Following the American Civil War Sesquicentennial with day by day writings of the time, currently 1863.

New Orleans, La.

New York, December 6, 1862.

My Dear Sir,— Our mutual friend, Mr. Butler Duncan, has given me your kind message contained in your recent letter to him.

Allow me to thank you most cordially for it in Mrs. Belmont’s name and my own, and to assure you that it was very grateful to our feelings to hear that your lamented son remembered us kindly before his sad and premature death. These sentiments were most sincerely reciprocated by us.

We sympathize deeply with your bereavement, the extent of which we can fully appreciate by the rare qualities of heart and mind of the deceased which have endeared him to all who knew him.

I unite my prayers with yours, that it may please the Almighty to put a stop to this fratricidal war, which has desolated our once so happy country for the last eighteen months.
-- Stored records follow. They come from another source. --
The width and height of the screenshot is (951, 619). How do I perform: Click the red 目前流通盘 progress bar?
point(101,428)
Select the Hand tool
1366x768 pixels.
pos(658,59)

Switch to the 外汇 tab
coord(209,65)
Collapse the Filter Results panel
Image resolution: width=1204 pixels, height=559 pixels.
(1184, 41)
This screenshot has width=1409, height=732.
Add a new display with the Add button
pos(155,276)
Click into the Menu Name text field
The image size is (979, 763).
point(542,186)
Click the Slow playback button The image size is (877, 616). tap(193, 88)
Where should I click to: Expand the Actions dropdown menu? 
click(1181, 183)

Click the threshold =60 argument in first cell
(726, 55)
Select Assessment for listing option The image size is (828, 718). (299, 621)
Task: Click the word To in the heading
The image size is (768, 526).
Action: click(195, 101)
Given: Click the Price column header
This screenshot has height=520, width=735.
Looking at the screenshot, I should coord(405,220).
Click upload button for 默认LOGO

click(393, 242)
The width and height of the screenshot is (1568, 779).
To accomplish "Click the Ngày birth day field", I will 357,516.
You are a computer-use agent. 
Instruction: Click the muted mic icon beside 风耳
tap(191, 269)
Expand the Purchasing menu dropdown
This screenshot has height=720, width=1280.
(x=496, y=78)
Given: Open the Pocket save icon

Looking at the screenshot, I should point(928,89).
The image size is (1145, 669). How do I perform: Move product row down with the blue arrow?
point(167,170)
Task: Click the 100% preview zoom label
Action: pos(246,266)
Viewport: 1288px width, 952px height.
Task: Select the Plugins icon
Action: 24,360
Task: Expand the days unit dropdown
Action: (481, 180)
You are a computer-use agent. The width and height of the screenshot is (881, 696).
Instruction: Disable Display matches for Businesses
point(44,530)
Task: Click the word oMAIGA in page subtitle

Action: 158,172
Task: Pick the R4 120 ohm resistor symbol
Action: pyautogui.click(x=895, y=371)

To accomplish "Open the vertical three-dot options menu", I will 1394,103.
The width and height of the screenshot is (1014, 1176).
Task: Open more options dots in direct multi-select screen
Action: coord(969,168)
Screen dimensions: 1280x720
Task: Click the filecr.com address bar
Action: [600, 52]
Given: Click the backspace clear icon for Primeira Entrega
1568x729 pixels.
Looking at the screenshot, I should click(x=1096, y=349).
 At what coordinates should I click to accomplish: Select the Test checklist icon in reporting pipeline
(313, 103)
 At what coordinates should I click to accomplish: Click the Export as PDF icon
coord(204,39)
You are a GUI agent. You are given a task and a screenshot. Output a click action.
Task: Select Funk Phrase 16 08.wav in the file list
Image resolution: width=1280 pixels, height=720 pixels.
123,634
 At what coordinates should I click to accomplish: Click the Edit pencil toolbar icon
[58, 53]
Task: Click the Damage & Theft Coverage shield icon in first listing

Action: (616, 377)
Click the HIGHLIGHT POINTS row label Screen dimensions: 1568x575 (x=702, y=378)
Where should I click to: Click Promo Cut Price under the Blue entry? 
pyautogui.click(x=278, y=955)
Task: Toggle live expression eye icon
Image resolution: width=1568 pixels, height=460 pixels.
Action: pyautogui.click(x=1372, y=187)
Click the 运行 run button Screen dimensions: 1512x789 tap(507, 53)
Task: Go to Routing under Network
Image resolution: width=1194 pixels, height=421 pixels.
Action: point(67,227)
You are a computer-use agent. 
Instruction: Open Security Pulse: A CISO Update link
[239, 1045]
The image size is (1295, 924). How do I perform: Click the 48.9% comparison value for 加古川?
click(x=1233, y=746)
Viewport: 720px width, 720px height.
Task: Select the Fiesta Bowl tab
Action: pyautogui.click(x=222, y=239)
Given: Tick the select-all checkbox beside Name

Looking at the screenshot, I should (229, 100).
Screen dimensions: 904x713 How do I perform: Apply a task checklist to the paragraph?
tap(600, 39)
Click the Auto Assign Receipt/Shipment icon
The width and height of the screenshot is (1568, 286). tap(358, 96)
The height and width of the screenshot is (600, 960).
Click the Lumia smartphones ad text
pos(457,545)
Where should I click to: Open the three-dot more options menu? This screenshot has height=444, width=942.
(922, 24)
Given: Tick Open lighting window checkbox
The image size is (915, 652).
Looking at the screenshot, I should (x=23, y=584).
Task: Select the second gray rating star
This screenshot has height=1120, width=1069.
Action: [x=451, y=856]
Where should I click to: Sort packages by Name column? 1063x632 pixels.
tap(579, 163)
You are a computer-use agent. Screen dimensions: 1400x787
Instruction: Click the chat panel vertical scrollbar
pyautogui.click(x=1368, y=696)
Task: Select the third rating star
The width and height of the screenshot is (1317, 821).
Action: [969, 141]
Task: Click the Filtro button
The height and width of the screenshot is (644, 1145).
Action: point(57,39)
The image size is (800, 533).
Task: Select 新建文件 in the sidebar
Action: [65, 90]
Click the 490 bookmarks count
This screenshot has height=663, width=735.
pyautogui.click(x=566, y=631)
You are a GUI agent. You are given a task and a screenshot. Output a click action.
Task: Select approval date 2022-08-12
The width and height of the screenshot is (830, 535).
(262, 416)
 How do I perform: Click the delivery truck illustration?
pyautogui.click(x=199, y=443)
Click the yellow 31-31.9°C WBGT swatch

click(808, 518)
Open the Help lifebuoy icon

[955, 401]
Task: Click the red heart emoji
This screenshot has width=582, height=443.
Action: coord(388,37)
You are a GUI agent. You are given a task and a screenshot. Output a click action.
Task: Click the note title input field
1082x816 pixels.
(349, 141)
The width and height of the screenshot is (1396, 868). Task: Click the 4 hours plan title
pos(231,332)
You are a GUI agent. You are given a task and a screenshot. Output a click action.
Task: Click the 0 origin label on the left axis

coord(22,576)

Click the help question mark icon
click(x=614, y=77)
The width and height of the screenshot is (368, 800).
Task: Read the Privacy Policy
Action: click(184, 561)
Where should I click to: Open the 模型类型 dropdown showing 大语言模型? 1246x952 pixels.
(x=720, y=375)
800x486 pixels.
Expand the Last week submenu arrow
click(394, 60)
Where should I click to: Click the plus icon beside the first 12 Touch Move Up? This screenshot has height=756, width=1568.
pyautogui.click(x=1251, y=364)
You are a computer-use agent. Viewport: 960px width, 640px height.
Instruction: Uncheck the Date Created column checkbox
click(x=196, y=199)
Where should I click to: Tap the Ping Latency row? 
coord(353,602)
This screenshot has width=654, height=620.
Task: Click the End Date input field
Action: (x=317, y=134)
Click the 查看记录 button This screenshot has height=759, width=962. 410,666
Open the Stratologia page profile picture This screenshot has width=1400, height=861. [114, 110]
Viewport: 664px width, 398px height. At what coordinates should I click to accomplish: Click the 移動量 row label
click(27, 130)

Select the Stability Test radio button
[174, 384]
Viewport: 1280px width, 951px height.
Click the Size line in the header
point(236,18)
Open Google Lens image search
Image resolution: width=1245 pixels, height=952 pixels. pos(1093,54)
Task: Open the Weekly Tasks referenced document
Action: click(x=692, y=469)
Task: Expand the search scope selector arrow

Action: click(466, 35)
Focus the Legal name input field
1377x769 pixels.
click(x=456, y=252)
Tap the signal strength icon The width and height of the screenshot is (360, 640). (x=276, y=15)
Unfortunately, designing and selfish politicians have, in both sections of the country, been allowed to falsify public opinion. I know that the vast majority of the Northern people are not Abolitionists, and that they are willing and ready to secure to the South all her Constitutional rights within the Union, under a most liberal construction. Our recent elections are a clear evidence of this, and I hope that the conservative men of the South will so view it. To a separation they will never consent, because they feel that a separation does not mean the formation of two powerful confederacies living alongside each other in peace and amity, but that it would be followed ere long by a total disintegration, and by the creation of half a dozen republics, swayed by military despotism, and soon destined to the same fate as Mexico and Central America.

One has only to look at the map of what two years ago constituted the United States, then the happiest and most prosperous country on the face of the globe, in order to be convinced of the utter impossibility of a separation.

It is true the war which has been raging with so much fury on both sides, has inflicted much woe and suffering both North and South. Nobody deplores this more deeply than I do, and nobody worked harder to avert it.

Cannot the conservative men in both sections prevent a further duration of all this misery ? There have been faults and errors on both sides, and the bitter fruits which they have borne are a sure guaranty against their recurrence.

Both sides have been taught to appreciate each other’s patriotism, endurance, and courage. With all its miseries, this war has revealed to us and to the world the immense power and the inexhaustible resources of our country. We could, if reunited, confidently look forward to a destiny as a nation such as history has not yet witnessed and the brightness of which dazzles the wildest imagination.

And is all this to be sacrificed to sectional passion and prejudice, fanned by designing politicians for their own selfish ends!

Excuse me, I pray, for having allowed myself to be carried away on this topic, but I feel so deeply for our common country that I could not resist the impulse.